● **Task objective**:
Please print the data that follows, keeping every line exact.

● **Provided entries**:
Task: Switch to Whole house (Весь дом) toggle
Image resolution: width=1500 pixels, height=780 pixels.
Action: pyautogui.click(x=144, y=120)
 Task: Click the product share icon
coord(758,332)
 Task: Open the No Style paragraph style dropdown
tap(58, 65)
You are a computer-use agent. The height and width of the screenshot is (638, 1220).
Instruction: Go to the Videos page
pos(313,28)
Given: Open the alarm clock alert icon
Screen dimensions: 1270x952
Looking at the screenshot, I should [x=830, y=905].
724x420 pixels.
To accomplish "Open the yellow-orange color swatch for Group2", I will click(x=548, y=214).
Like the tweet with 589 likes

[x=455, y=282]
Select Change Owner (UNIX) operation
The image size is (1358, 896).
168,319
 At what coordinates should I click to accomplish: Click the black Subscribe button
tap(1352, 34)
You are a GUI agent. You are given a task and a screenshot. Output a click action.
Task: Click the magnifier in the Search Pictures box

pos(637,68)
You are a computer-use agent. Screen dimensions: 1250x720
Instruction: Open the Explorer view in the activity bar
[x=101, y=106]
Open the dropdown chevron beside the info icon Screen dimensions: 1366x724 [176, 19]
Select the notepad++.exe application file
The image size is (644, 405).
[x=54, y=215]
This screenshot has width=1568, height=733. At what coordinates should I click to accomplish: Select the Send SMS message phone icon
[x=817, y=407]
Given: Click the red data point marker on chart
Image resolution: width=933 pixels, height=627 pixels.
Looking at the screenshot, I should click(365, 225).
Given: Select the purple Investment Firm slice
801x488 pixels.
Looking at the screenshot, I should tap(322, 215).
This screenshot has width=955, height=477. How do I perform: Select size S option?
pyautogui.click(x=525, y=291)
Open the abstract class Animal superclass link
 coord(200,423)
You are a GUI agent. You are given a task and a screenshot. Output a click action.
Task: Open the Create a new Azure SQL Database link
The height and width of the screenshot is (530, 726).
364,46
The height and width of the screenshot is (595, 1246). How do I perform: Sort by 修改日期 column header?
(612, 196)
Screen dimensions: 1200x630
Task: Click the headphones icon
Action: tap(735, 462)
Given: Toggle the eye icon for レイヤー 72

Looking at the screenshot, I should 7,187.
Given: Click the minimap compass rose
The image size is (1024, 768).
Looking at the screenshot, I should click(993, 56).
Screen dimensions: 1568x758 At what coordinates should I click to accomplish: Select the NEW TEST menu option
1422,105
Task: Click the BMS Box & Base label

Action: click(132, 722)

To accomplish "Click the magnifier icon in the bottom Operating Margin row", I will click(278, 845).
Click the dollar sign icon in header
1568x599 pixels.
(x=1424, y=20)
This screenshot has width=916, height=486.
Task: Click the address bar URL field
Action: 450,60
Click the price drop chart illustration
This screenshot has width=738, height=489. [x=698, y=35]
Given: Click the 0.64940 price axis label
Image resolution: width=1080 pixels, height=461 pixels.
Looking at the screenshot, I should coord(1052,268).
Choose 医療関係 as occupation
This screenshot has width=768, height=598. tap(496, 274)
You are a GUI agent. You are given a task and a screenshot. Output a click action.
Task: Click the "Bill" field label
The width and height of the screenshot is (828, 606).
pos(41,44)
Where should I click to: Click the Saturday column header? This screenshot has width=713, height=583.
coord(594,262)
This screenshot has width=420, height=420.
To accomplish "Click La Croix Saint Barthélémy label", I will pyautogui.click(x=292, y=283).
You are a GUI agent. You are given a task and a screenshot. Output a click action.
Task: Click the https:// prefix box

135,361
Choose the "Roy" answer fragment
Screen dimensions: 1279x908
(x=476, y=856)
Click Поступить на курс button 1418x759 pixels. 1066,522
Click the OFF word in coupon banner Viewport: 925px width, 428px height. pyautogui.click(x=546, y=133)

● **Result of this exercise**:
Task: Switch to Whole house (Весь дом) toggle
Image resolution: width=1500 pixels, height=780 pixels.
Action: pyautogui.click(x=144, y=120)
 Task: Click the product share icon
coord(758,332)
 Task: Open the No Style paragraph style dropdown
tap(58, 65)
You are a computer-use agent. The height and width of the screenshot is (638, 1220).
Instruction: Go to the Videos page
pos(313,28)
Given: Open the alarm clock alert icon
Screen dimensions: 1270x952
Looking at the screenshot, I should [x=830, y=905].
724x420 pixels.
To accomplish "Open the yellow-orange color swatch for Group2", I will click(x=548, y=214).
Like the tweet with 589 likes

[x=455, y=282]
Select Change Owner (UNIX) operation
The image size is (1358, 896).
168,319
 At what coordinates should I click to accomplish: Click the black Subscribe button
tap(1352, 34)
You are a GUI agent. You are given a task and a screenshot. Output a click action.
Task: Click the magnifier in the Search Pictures box

pos(637,68)
You are a computer-use agent. Screen dimensions: 1250x720
Instruction: Open the Explorer view in the activity bar
[x=101, y=106]
Open the dropdown chevron beside the info icon Screen dimensions: 1366x724 [176, 19]
Select the notepad++.exe application file
The image size is (644, 405).
[x=54, y=215]
This screenshot has width=1568, height=733. At what coordinates should I click to accomplish: Select the Send SMS message phone icon
[x=817, y=407]
Given: Click the red data point marker on chart
Image resolution: width=933 pixels, height=627 pixels.
Looking at the screenshot, I should click(365, 225).
Given: Select the purple Investment Firm slice
801x488 pixels.
Looking at the screenshot, I should tap(322, 215).
This screenshot has width=955, height=477. How do I perform: Select size S option?
pyautogui.click(x=525, y=291)
Open the abstract class Animal superclass link
 coord(200,423)
You are a GUI agent. You are given a task and a screenshot. Output a click action.
Task: Open the Create a new Azure SQL Database link
The height and width of the screenshot is (530, 726).
364,46
The height and width of the screenshot is (595, 1246). How do I perform: Sort by 修改日期 column header?
(612, 196)
Screen dimensions: 1200x630
Task: Click the headphones icon
Action: tap(735, 462)
Given: Toggle the eye icon for レイヤー 72

Looking at the screenshot, I should 7,187.
Given: Click the minimap compass rose
The image size is (1024, 768).
Looking at the screenshot, I should click(993, 56).
Screen dimensions: 1568x758 At what coordinates should I click to accomplish: Select the NEW TEST menu option
1422,105
Task: Click the BMS Box & Base label

Action: click(132, 722)

To accomplish "Click the magnifier icon in the bottom Operating Margin row", I will click(278, 845).
Click the dollar sign icon in header
1568x599 pixels.
(x=1424, y=20)
This screenshot has width=916, height=486.
Task: Click the address bar URL field
Action: 450,60
Click the price drop chart illustration
This screenshot has width=738, height=489. [x=698, y=35]
Given: Click the 0.64940 price axis label
Image resolution: width=1080 pixels, height=461 pixels.
Looking at the screenshot, I should coord(1052,268).
Choose 医療関係 as occupation
This screenshot has width=768, height=598. tap(496, 274)
You are a GUI agent. You are given a task and a screenshot. Output a click action.
Task: Click the "Bill" field label
The width and height of the screenshot is (828, 606).
pos(41,44)
Where should I click to: Click the Saturday column header? This screenshot has width=713, height=583.
coord(594,262)
This screenshot has width=420, height=420.
To accomplish "Click La Croix Saint Barthélémy label", I will pyautogui.click(x=292, y=283).
You are a GUI agent. You are given a task and a screenshot. Output a click action.
Task: Click the https:// prefix box

135,361
Choose the "Roy" answer fragment
Screen dimensions: 1279x908
(x=476, y=856)
Click Поступить на курс button 1418x759 pixels. 1066,522
Click the OFF word in coupon banner Viewport: 925px width, 428px height. pyautogui.click(x=546, y=133)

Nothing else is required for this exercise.